On Wednesday, the governor made a full-throated endorsement of early voting, adding that he needed the state’s lawmakers to send him a bill.
“I’m very happy to have the conversation with the administration,” Sweeney said.
Sweeney has backed a bill that would allow 15 days of early voting since 2015, though none of those bills made it to a committee hearing. Murphy’s comments on Wednesday suggested the governor would prefer a longer early voting period of 30 days, though the 15-day period is more common in other states.
That may change if lawmakers take another run at the issue this year, Sweeney said, pointing to the measure’s popularity among Democrats.

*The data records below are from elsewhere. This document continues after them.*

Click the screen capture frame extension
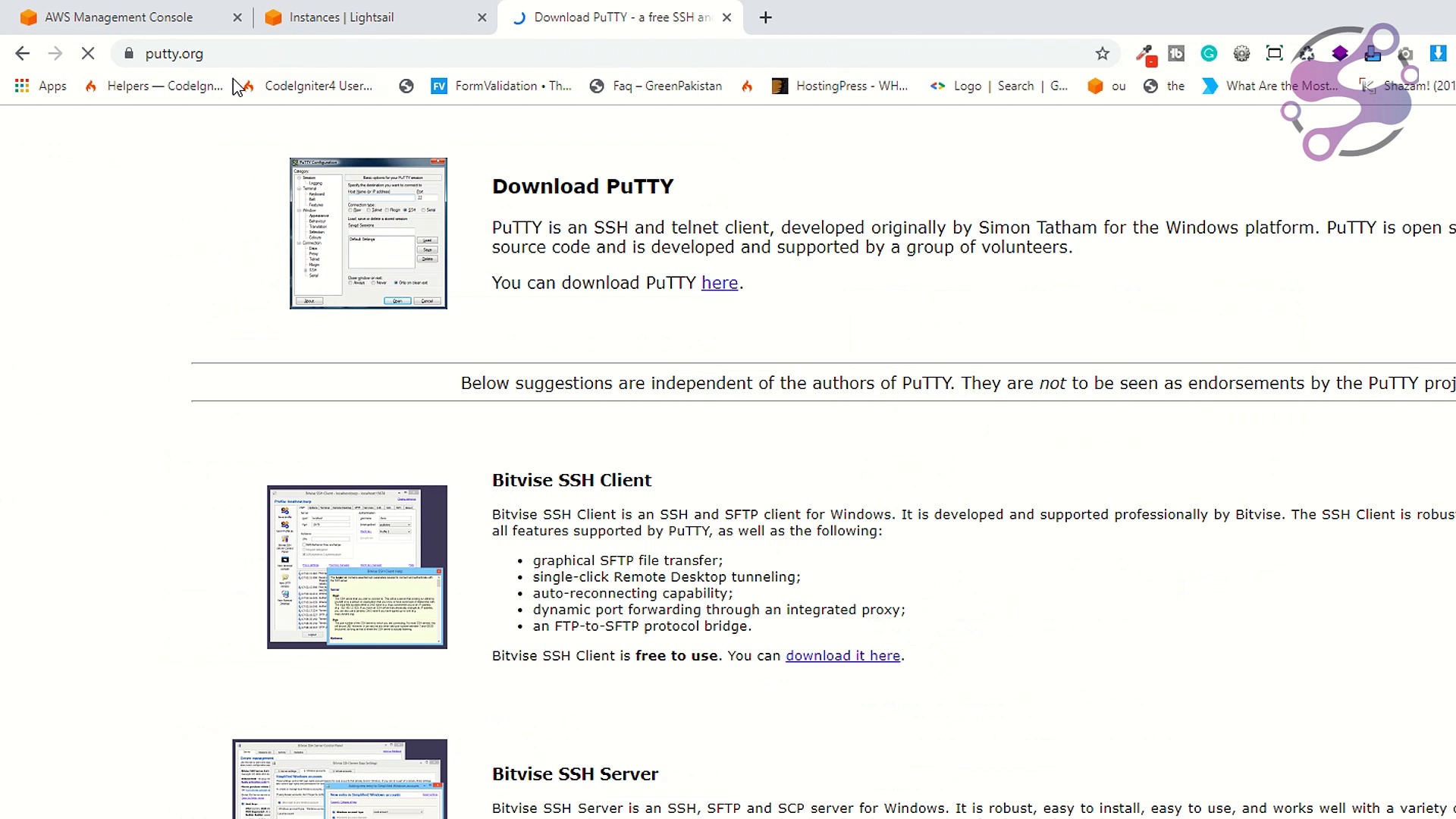 pos(1274,53)
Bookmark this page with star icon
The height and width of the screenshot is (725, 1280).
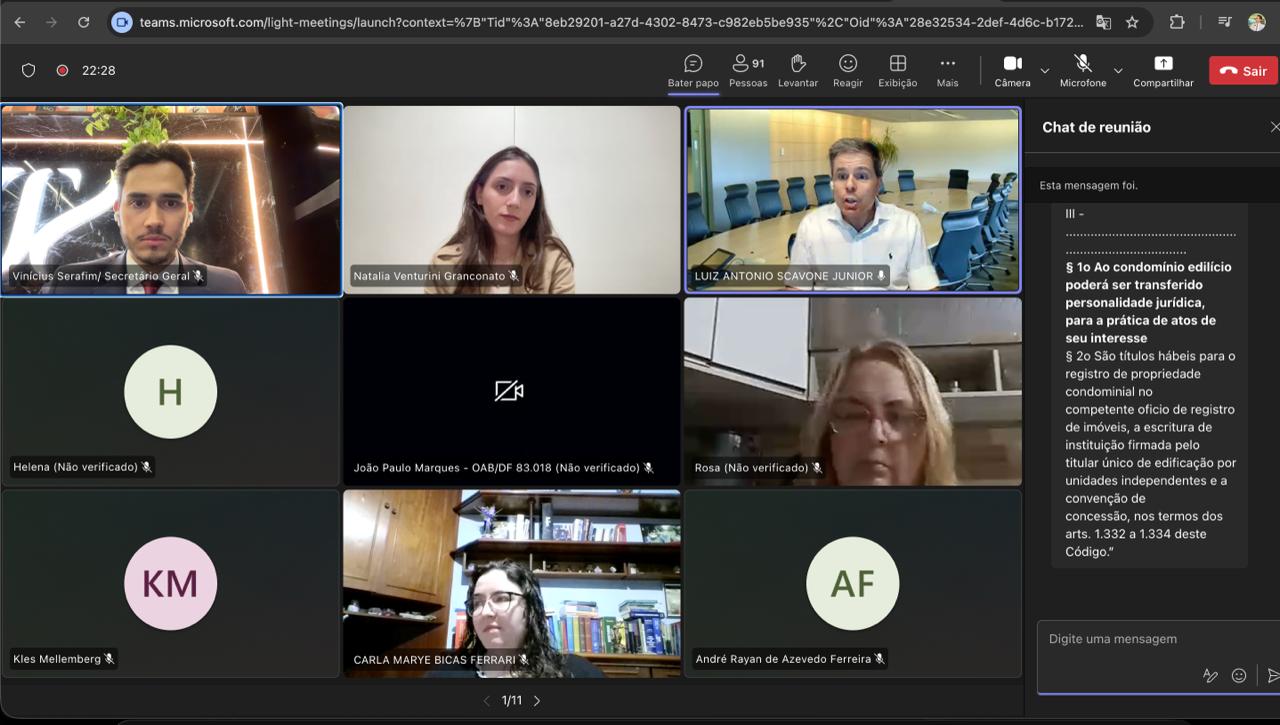[x=1132, y=22]
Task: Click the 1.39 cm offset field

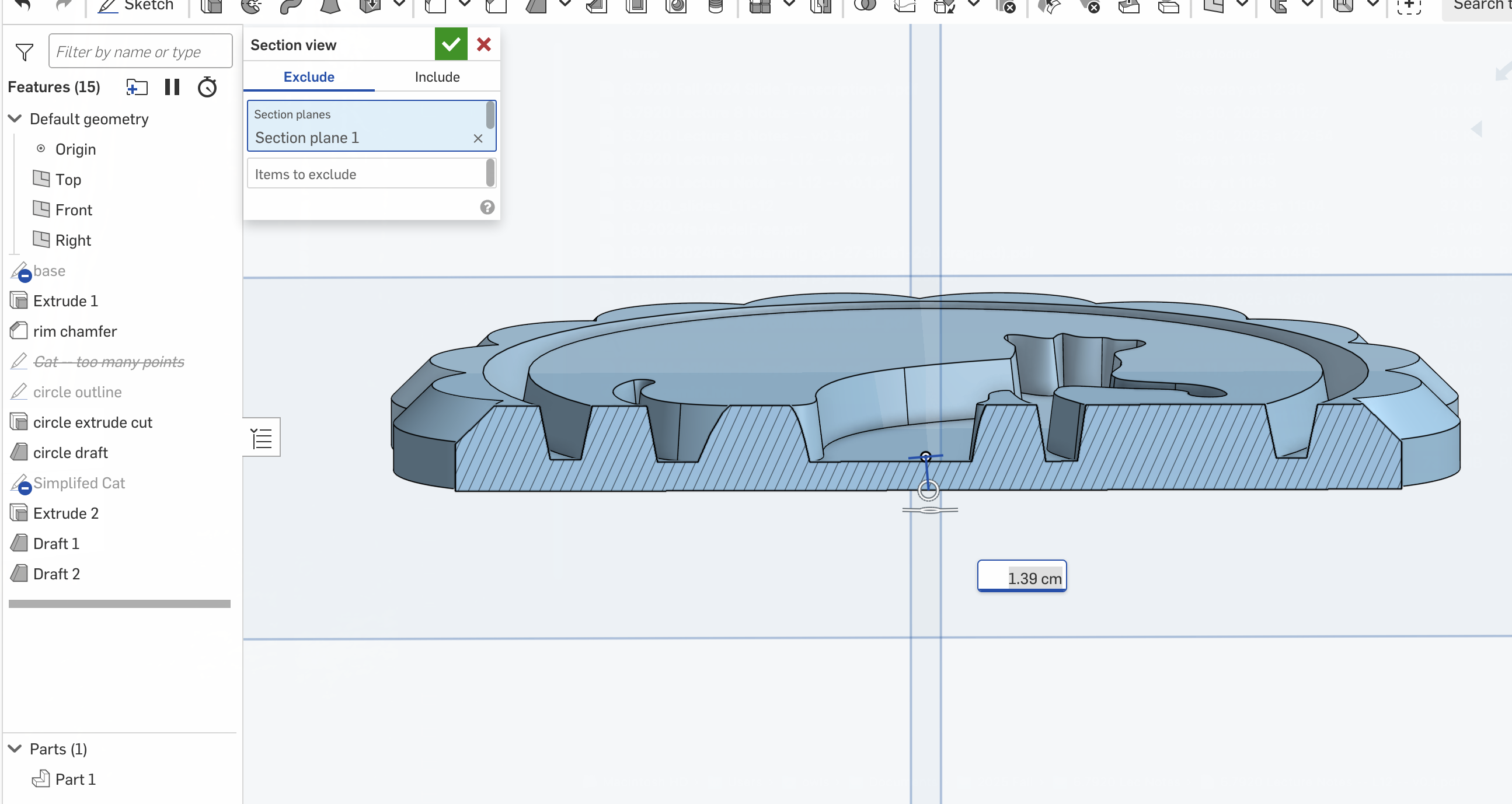Action: (x=1022, y=578)
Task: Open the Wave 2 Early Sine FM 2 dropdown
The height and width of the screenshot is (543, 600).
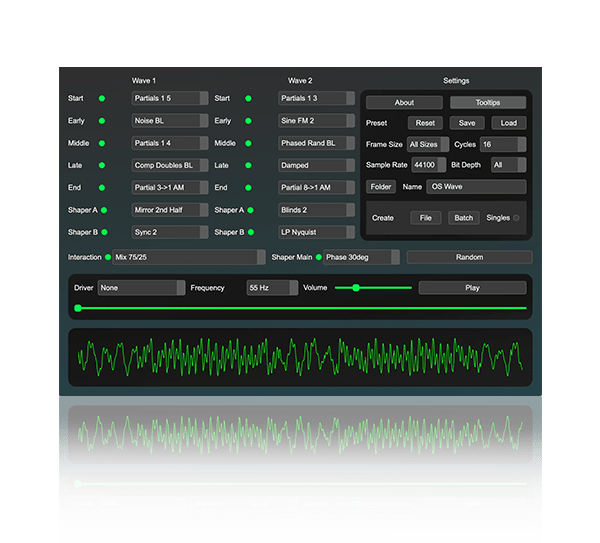Action: click(x=316, y=121)
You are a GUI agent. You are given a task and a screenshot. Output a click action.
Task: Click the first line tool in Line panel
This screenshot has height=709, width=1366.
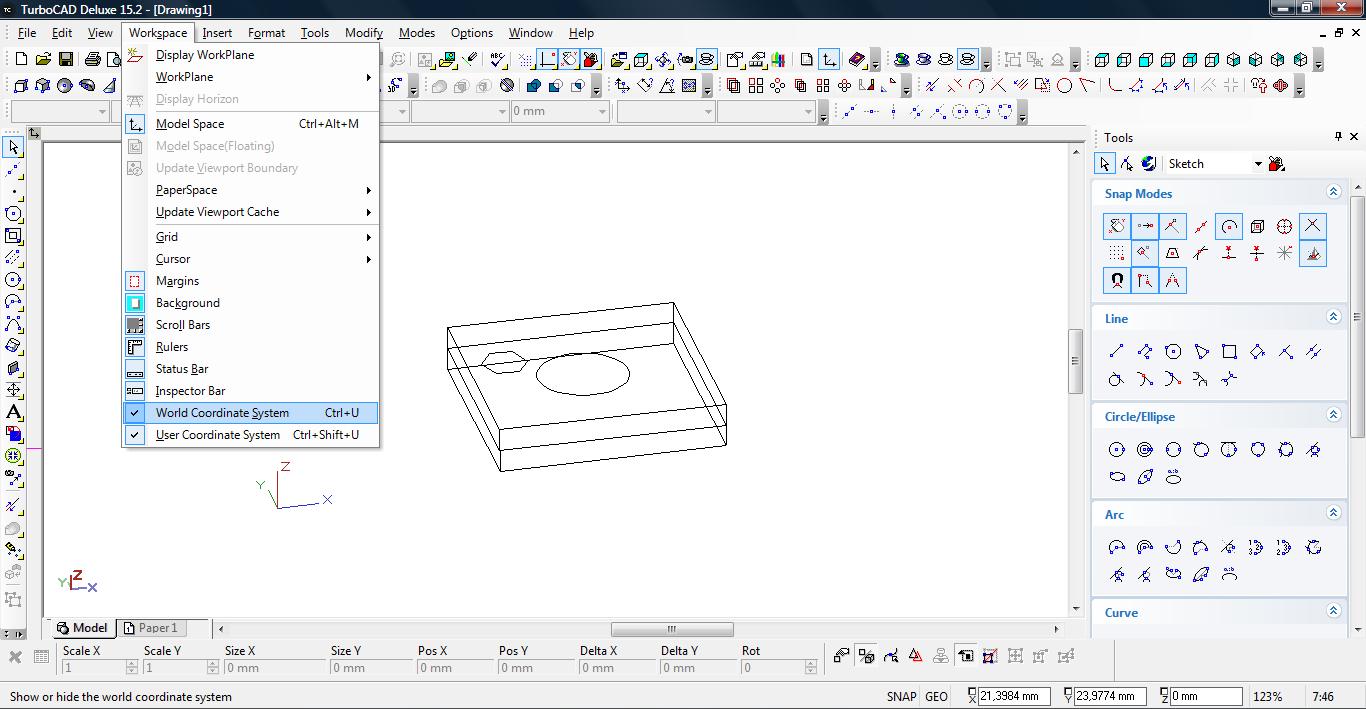(x=1117, y=351)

“I know on the Democrats’ side, there’s always been. I can’t speak for the Republicans, to be honest with you,” Sweeney said. “It’s really always been a problem of cost.”
The measure isn’t cheap. A fiscal estimate drafted in 2015 predicted that early voting could take more than $21 million to enact, on top of annual expenditures of about $1 million to administer the program.
Those figures are likely to have risen over the past five years, though those increases may be offset somewhat by counties that have already purchased electronic poll books.